### PASSAGE SHOWN
+===+
Additionally, for you and others who might be comtemplating a "short sale purchase", please make sure that all of the dates for completing tasks (like the inspection) go into effect after the lender has agreed in writing to the proposed offer because you as the Buyer do not want to be spending money until you have greater confort that the house will actually change possession - this can be accomplished through an amendment if necessary. Good luck!
ahhh... the short sale.
To be absolutely clear, it is called a short sale because of the amount of MONEY the bank will accept, and not the amount of TIME it takes to do the deal.
Additionally, only the seller (who is facing foreclosure) can deal with the bank on determining the final amount to accept. An agent is not allowed to discuss this part with the bank. You can imagine an owner might be a little reluctant to call up the bank and chat about how much money they don't have. Once the owner and the bank have agreement, the bank will furnish a letter acepting that amount, THEN the owner can accept or decline your offer based on if it lines up with what the bank will accept. Just an FYI, the owner will still pay taxes (as income) on the difference of what they owe and what you end up paying to the bank.
+===+
### ACTIONS TO TAKE
[A] Answer each question from the short-sale text:
(i) What does the "short" in "short sale" refer to?
(ii) Who alone may deal with the bank on the final amount it will accept?
(iii) On what will the owner still pay taxes?
[B] Which words in the short-sale text are written entirely in capital letters?
The lines after the short-sale text have no connection to it.

### RECORDED DATA
+===+
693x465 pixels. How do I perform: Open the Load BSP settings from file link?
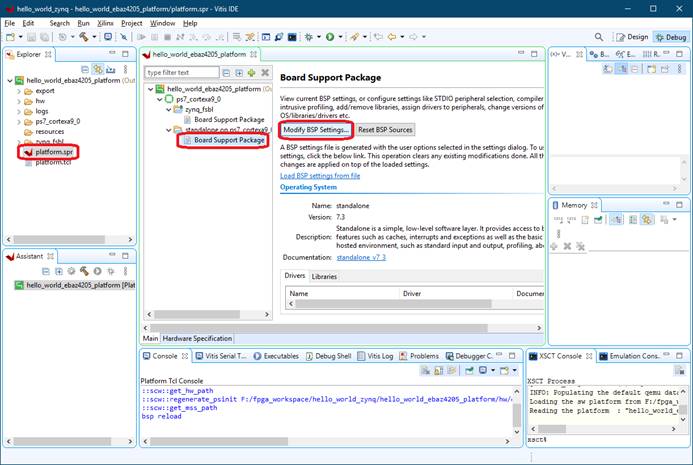pos(319,176)
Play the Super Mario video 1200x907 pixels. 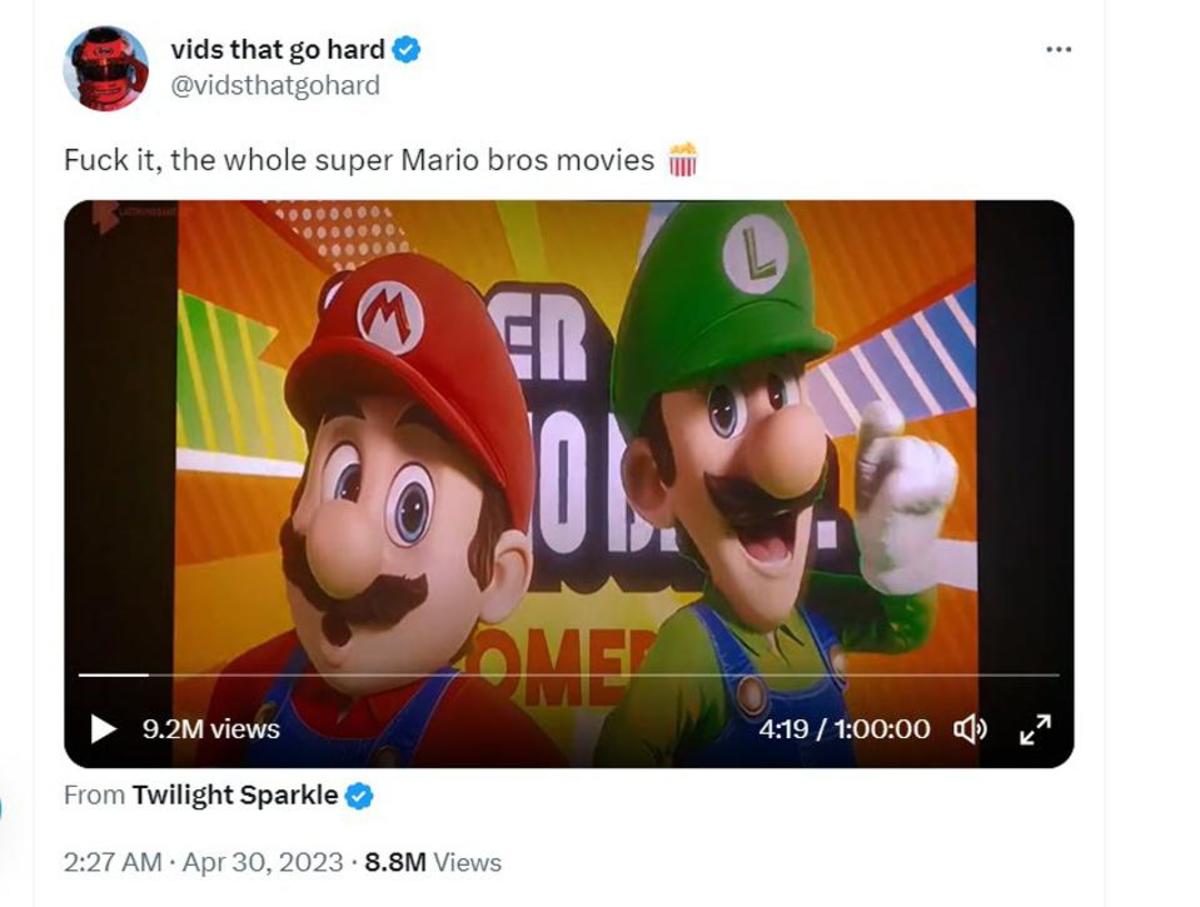[103, 729]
+===+
### EXPECTED OUTPUTS
[A]
(i) The amount of money the bank will accept, not the amount of time the deal takes.
(ii) The seller, who is facing foreclosure.
(iii) On the difference between what they owe and what the buyer ends up paying to the bank, taxed as income.

[B] MONEY, TIME, THEN, FYI